The digitization offensive announced by Deutsche Post on 3 March has begun. The facts presented at the press conference are all to be put into practice in the next two years. Here only the changes concerning stamps that will begin in the new year are listed. From now on, there will be three stamp formats available at Deutsche Post.
Stamps with a data matrix code on the right-hand side.
- In the future, stamps will have a QR code (matrix code in postal jargon), as is already standard for parcels. Anyone who scans the letter before sending it can keep an eye on its status via the Post app. Matrix code franking is more forgery-proof and ensures that postal stamps cannot be used more than once.
- This is because, concerning forgeries, there are currently around 70 known forgeries since the introduction of the euro, to the detriment of the German Post.
- re-uses are stamps that have escaped stamping (which may not be reused),
- stamps with washed-out ink-jet cancellations (offered in large numbers on Internet platforms from Eastern Europe)
- and complete forgeries, mostly from East Asia.
- With the total amount of stamps used on postal items amounting to approximately € 1.5 billion annually, a percentage of invalid postal stamps of 4-5% represents an immense sum, which is to be greatly reduced by the planned measures.

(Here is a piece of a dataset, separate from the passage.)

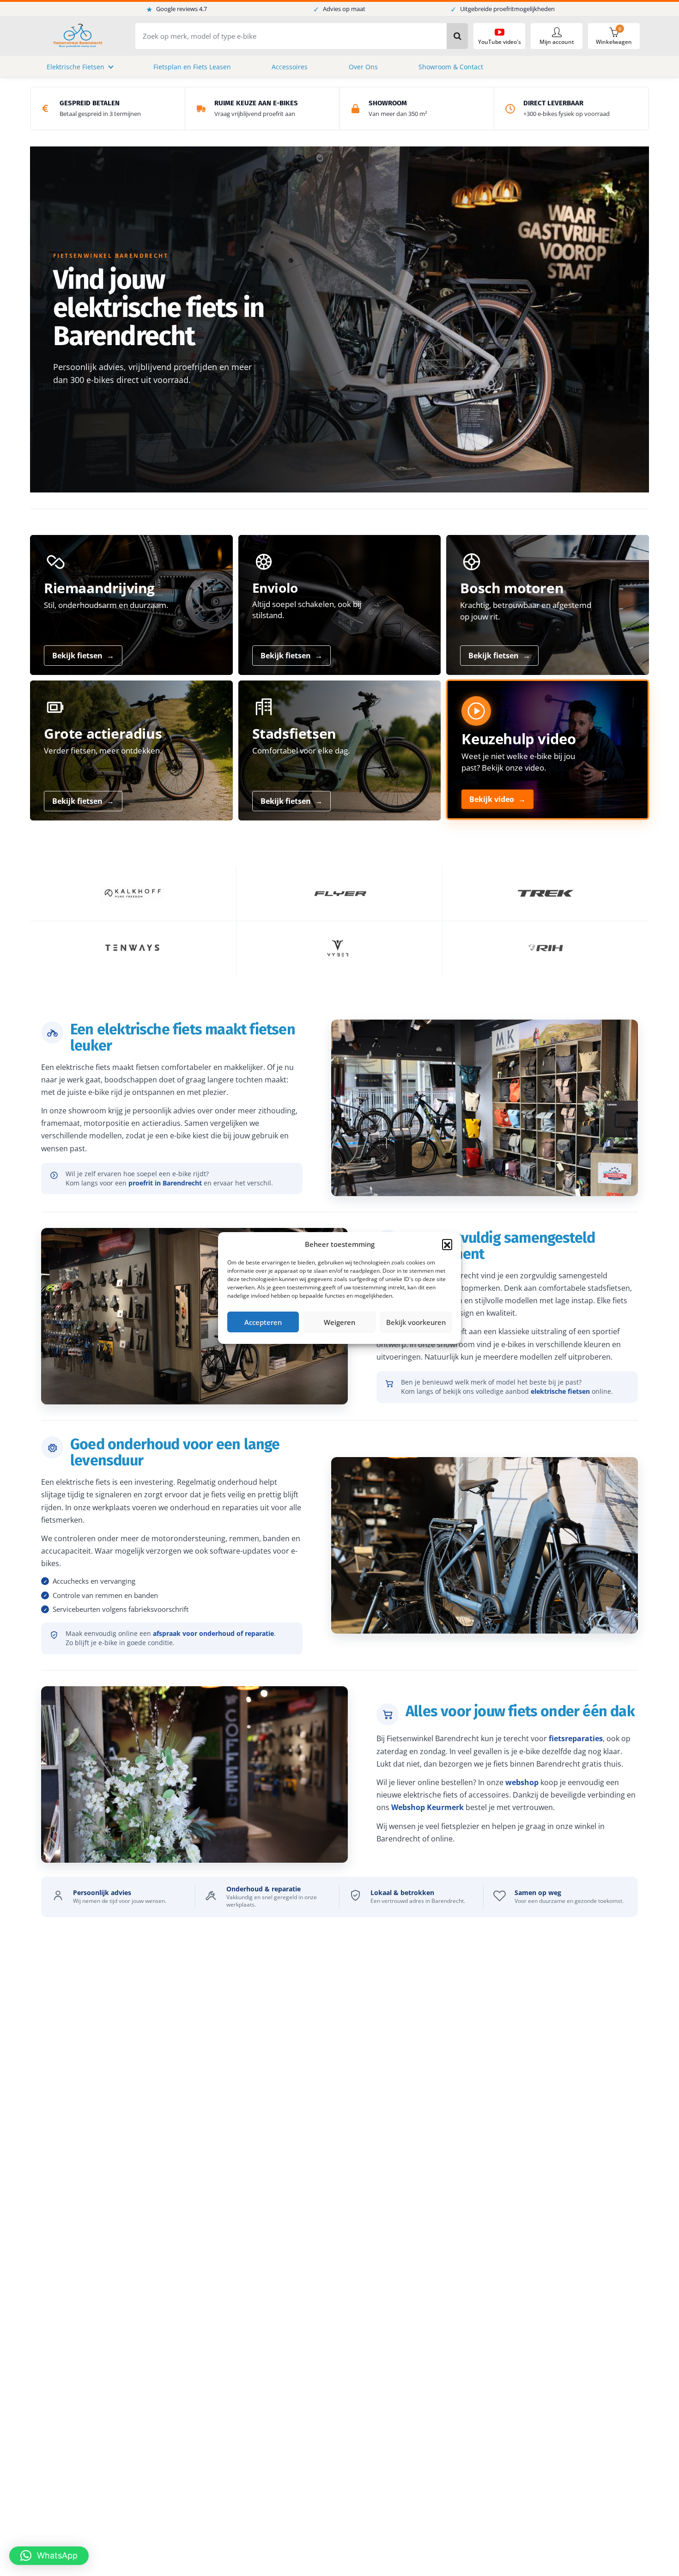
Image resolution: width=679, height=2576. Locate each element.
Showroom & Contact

- Philatelists can scan the matrix code of a stamp and receive background information such as issue date, motif, edition, etc. in their app.
- Deutsche Post AG apparently also wants to convert its cancels to blue color by March 2021. This is affecting cancellation at letter centers. No timeframes are yet known for counter and also special postmarks. The reason for this is that black cancels can make the black matrix code illegible for the machines, which cannot happen with the blue color. This also gives us hope that there will still be cancellations – despite the matrix code.
The classic stamp
- will probably be replaced in the long run by the one with the matrix code, although they will probably continue to exist for a longer transitional period.

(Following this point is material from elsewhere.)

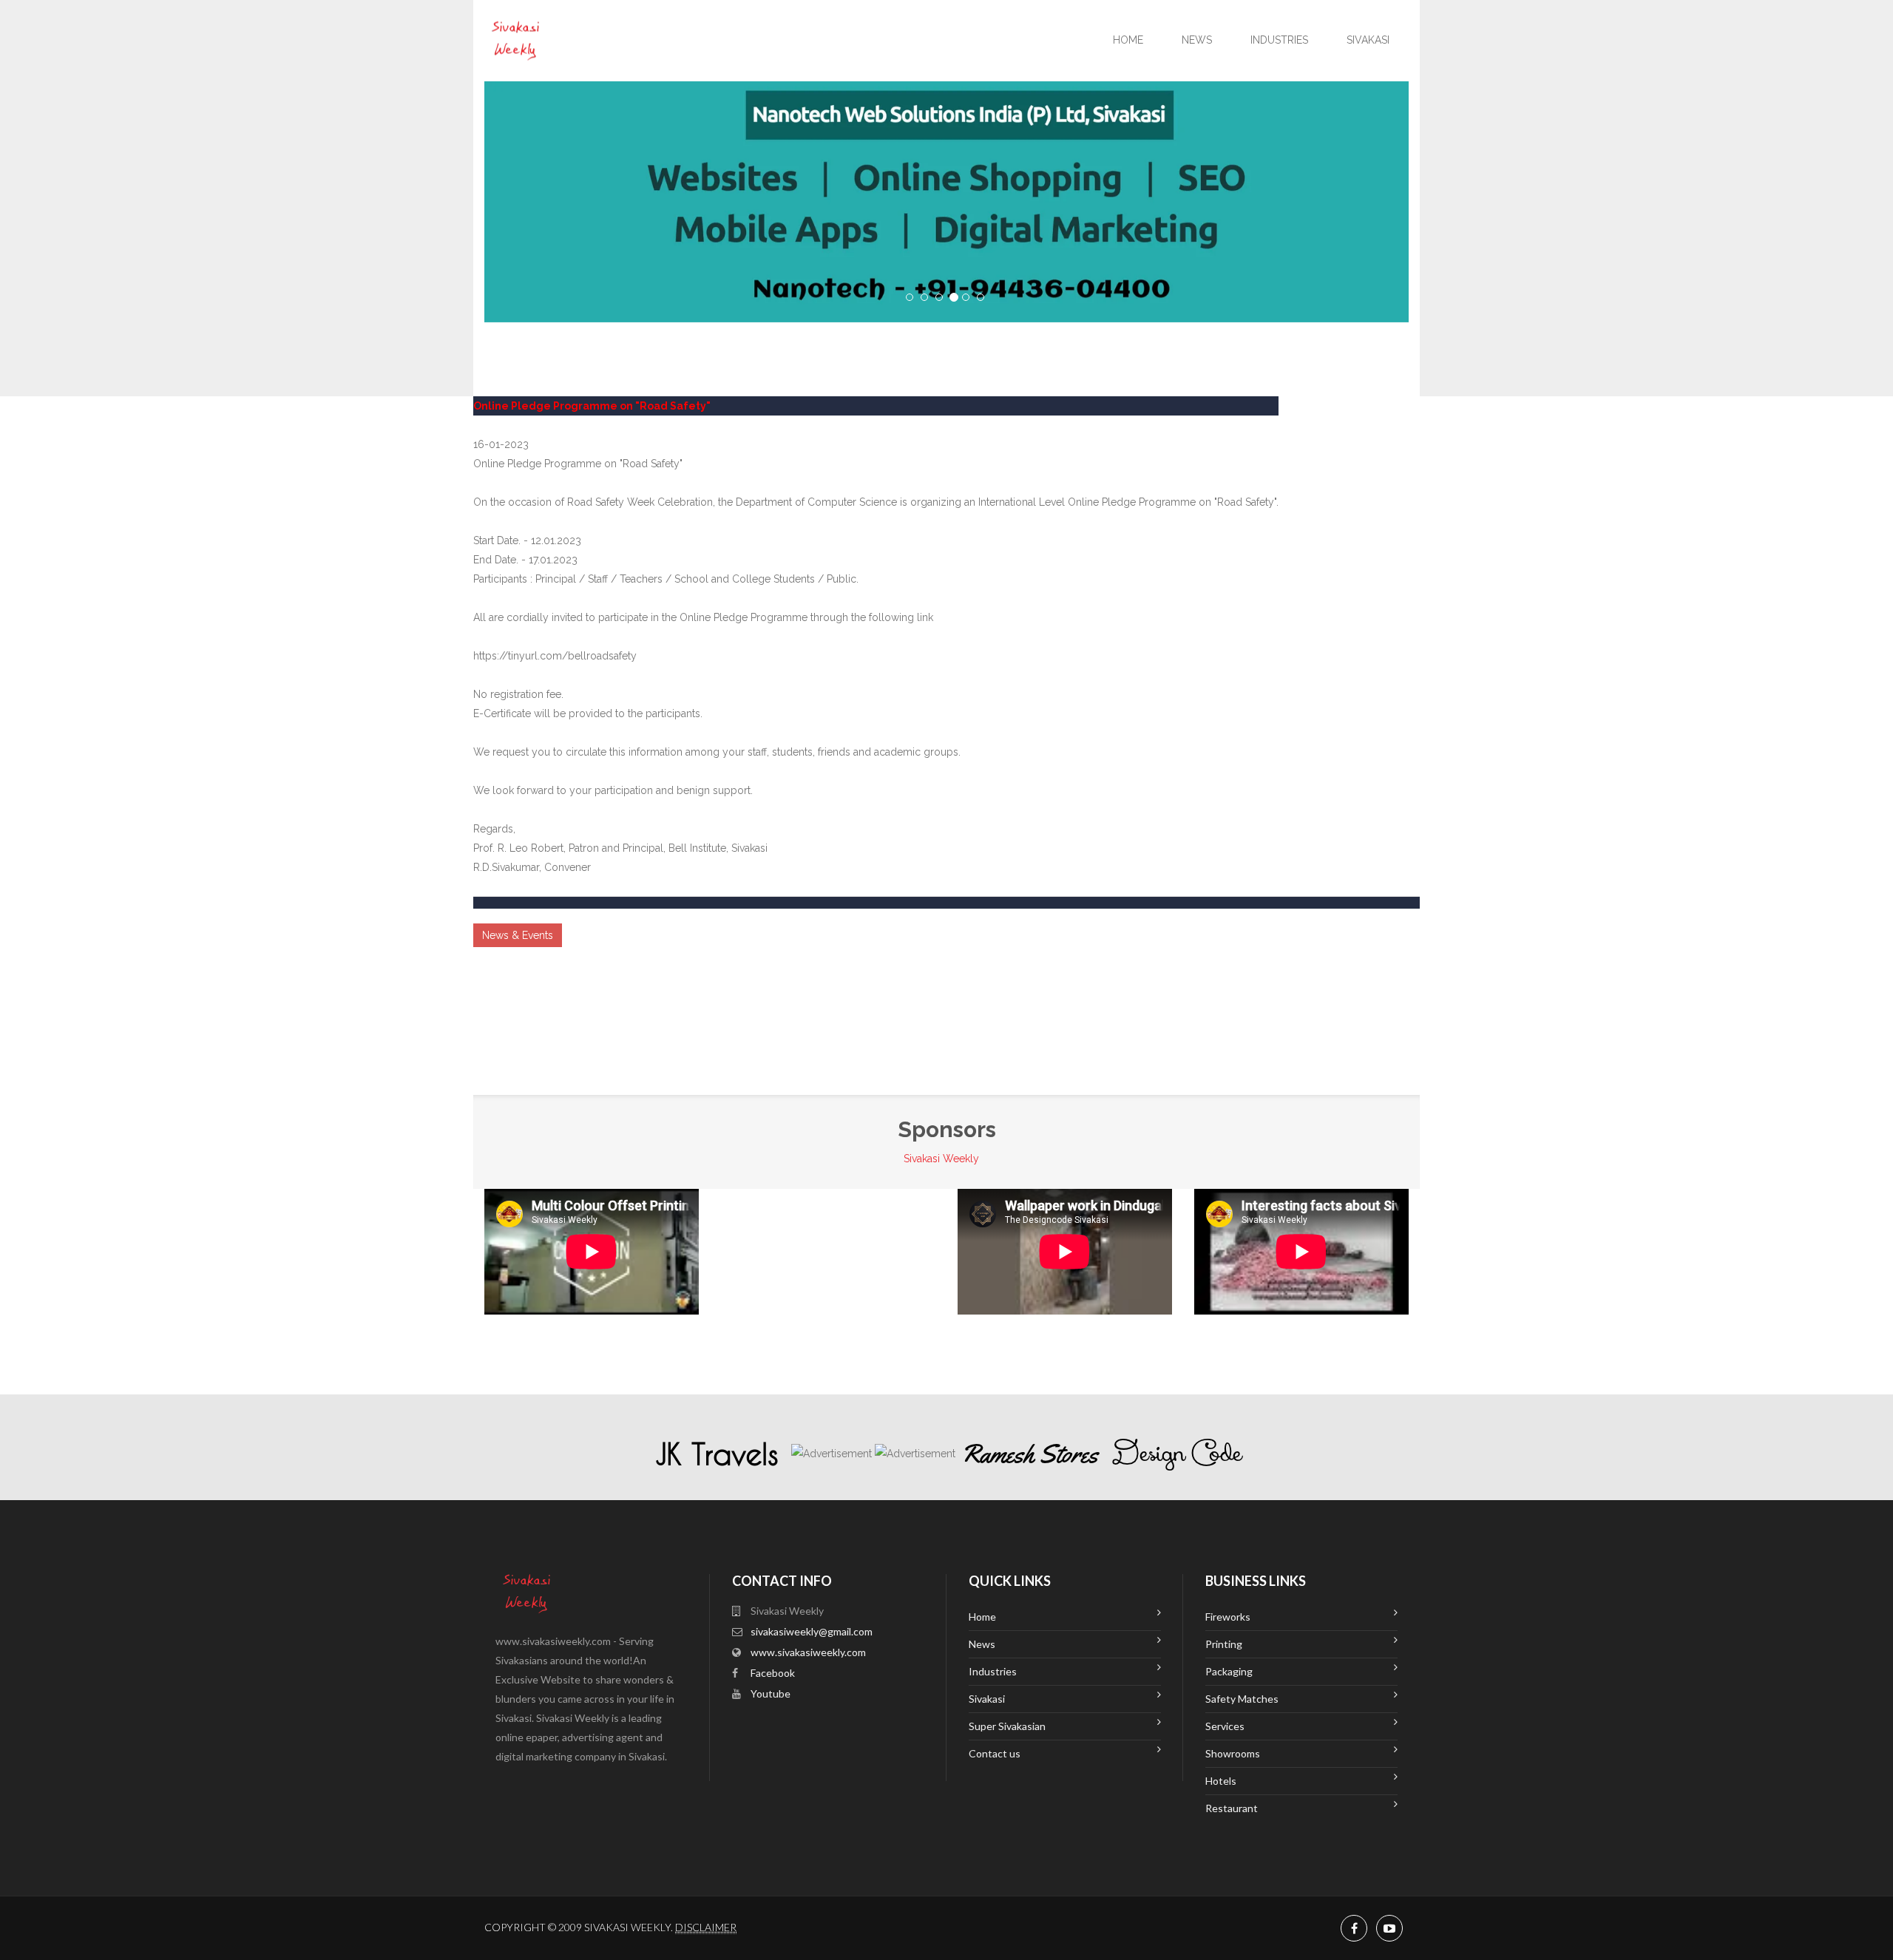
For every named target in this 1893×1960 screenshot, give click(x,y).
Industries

- They will also apparently continue to be valid for postage.
The “mobile stamp”:
- In addition to the stamps with or without code, there is also the handwritten number combination that can be affixed to the top right of the letter. You receive this number combination when you request the desired postage via the app and pay online. A multi-digit alphanumeric code is then generated and sent, which can then be handwritten instead of a stamp on the top right of the postcard or envelope.
So as you can see: the German Post is taking a new approach for postage. The changes now taking place have far-reaching consequences in the field of philately. Those that automatically come to mind – such as: is there a future for the stamp? Or the establishment of new collecting areas – but also there may be some of which we are not thinking of at the moment. In any case, philately must once again prove to be flexible, but it should succeed. And beautiful letters without stamps have existed before and are an interesting collecting field today (pre-philately). Nevertheless, if there were to be no more stamps, I would miss these small cultural carriers and artworks.